= Beginning of Section =
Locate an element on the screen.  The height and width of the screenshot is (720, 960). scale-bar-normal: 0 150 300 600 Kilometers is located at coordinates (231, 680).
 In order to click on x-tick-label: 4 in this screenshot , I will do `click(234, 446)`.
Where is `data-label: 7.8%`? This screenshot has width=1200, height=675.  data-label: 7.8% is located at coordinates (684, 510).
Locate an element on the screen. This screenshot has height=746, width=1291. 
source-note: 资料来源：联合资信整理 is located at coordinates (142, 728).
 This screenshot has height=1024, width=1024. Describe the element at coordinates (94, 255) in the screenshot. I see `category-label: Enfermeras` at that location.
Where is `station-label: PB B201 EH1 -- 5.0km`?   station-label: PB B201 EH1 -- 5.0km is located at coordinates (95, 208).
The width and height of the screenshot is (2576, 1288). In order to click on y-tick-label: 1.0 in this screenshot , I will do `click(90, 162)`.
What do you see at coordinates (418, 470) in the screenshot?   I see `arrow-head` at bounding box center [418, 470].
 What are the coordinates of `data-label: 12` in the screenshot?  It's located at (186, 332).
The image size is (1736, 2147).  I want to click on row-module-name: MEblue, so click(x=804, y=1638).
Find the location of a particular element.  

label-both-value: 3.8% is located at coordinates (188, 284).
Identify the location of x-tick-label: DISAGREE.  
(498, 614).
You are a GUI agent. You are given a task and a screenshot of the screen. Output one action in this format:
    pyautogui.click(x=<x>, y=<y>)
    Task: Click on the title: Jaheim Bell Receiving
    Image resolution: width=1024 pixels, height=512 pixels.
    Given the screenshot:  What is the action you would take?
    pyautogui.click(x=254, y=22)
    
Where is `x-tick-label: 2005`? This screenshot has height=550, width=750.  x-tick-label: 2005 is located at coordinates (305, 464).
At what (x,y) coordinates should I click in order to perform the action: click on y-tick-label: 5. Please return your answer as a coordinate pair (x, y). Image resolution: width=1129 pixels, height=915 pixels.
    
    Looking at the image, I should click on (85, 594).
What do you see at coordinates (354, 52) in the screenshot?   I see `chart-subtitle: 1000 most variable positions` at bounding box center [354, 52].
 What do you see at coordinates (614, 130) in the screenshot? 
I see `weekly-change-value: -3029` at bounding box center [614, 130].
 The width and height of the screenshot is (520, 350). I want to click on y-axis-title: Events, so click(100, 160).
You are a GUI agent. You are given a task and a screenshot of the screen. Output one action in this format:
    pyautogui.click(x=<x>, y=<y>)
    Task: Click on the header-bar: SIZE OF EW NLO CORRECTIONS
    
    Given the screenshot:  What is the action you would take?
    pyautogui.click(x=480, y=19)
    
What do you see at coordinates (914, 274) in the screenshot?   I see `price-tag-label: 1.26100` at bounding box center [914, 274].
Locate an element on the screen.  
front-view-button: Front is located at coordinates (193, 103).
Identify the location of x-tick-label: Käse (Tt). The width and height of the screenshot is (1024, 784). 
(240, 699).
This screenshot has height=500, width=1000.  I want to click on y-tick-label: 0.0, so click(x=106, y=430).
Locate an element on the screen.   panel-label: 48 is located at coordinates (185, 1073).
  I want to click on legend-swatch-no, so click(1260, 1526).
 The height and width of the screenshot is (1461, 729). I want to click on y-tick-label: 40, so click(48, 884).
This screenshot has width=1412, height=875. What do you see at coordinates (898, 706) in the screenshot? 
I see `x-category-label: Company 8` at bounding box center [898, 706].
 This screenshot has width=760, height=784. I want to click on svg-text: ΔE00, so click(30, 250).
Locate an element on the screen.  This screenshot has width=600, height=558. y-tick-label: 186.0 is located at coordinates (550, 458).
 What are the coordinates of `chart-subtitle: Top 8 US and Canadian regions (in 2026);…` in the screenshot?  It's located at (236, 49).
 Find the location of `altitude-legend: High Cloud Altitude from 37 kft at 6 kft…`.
= End of Section =
* Goal of the exercise:
Rewrite all of the lines above, substituting "Find an element" for "Locate an element" wherever it occurs and leaving everything else unchanged.

* Your response:
Find an element on the screen.  The height and width of the screenshot is (720, 960). scale-bar-normal: 0 150 300 600 Kilometers is located at coordinates (231, 680).
 In order to click on x-tick-label: 4 in this screenshot , I will do `click(234, 446)`.
Where is `data-label: 7.8%`? This screenshot has width=1200, height=675.  data-label: 7.8% is located at coordinates (684, 510).
Find an element on the screen. This screenshot has height=746, width=1291. 
source-note: 资料来源：联合资信整理 is located at coordinates (142, 728).
 This screenshot has height=1024, width=1024. Describe the element at coordinates (94, 255) in the screenshot. I see `category-label: Enfermeras` at that location.
Where is `station-label: PB B201 EH1 -- 5.0km`?   station-label: PB B201 EH1 -- 5.0km is located at coordinates (95, 208).
The width and height of the screenshot is (2576, 1288). In order to click on y-tick-label: 1.0 in this screenshot , I will do `click(90, 162)`.
What do you see at coordinates (418, 470) in the screenshot?   I see `arrow-head` at bounding box center [418, 470].
 What are the coordinates of `data-label: 12` in the screenshot?  It's located at (186, 332).
The image size is (1736, 2147).  I want to click on row-module-name: MEblue, so click(x=804, y=1638).
Find the location of a particular element.  

label-both-value: 3.8% is located at coordinates (188, 284).
Identify the location of x-tick-label: DISAGREE.  
(498, 614).
You are a GUI agent. You are given a task and a screenshot of the screen. Output one action in this format:
    pyautogui.click(x=<x>, y=<y>)
    Task: Click on the title: Jaheim Bell Receiving
    Image resolution: width=1024 pixels, height=512 pixels.
    Given the screenshot:  What is the action you would take?
    pyautogui.click(x=254, y=22)
    
Where is `x-tick-label: 2005`? This screenshot has height=550, width=750.  x-tick-label: 2005 is located at coordinates (305, 464).
At what (x,y) coordinates should I click in order to perform the action: click on y-tick-label: 5. Please return your answer as a coordinate pair (x, y). Image resolution: width=1129 pixels, height=915 pixels.
    
    Looking at the image, I should click on (85, 594).
What do you see at coordinates (354, 52) in the screenshot?   I see `chart-subtitle: 1000 most variable positions` at bounding box center [354, 52].
 What do you see at coordinates (614, 130) in the screenshot? 
I see `weekly-change-value: -3029` at bounding box center [614, 130].
 The width and height of the screenshot is (520, 350). I want to click on y-axis-title: Events, so click(100, 160).
You are a GUI agent. You are given a task and a screenshot of the screen. Output one action in this format:
    pyautogui.click(x=<x>, y=<y>)
    Task: Click on the header-bar: SIZE OF EW NLO CORRECTIONS
    
    Given the screenshot:  What is the action you would take?
    pyautogui.click(x=480, y=19)
    
What do you see at coordinates (914, 274) in the screenshot?   I see `price-tag-label: 1.26100` at bounding box center [914, 274].
Find an element on the screen.  
front-view-button: Front is located at coordinates (193, 103).
Identify the location of x-tick-label: Käse (Tt). The width and height of the screenshot is (1024, 784). 
(240, 699).
This screenshot has height=500, width=1000.  I want to click on y-tick-label: 0.0, so click(x=106, y=430).
Find an element on the screen.   panel-label: 48 is located at coordinates (185, 1073).
  I want to click on legend-swatch-no, so click(1260, 1526).
 The height and width of the screenshot is (1461, 729). I want to click on y-tick-label: 40, so click(48, 884).
This screenshot has width=1412, height=875. What do you see at coordinates (898, 706) in the screenshot? 
I see `x-category-label: Company 8` at bounding box center [898, 706].
 This screenshot has width=760, height=784. I want to click on svg-text: ΔE00, so click(30, 250).
Find an element on the screen.  This screenshot has width=600, height=558. y-tick-label: 186.0 is located at coordinates (550, 458).
 What are the coordinates of `chart-subtitle: Top 8 US and Canadian regions (in 2026);…` in the screenshot?  It's located at (236, 49).
 Find the location of `altitude-legend: High Cloud Altitude from 37 kft at 6 kft…`.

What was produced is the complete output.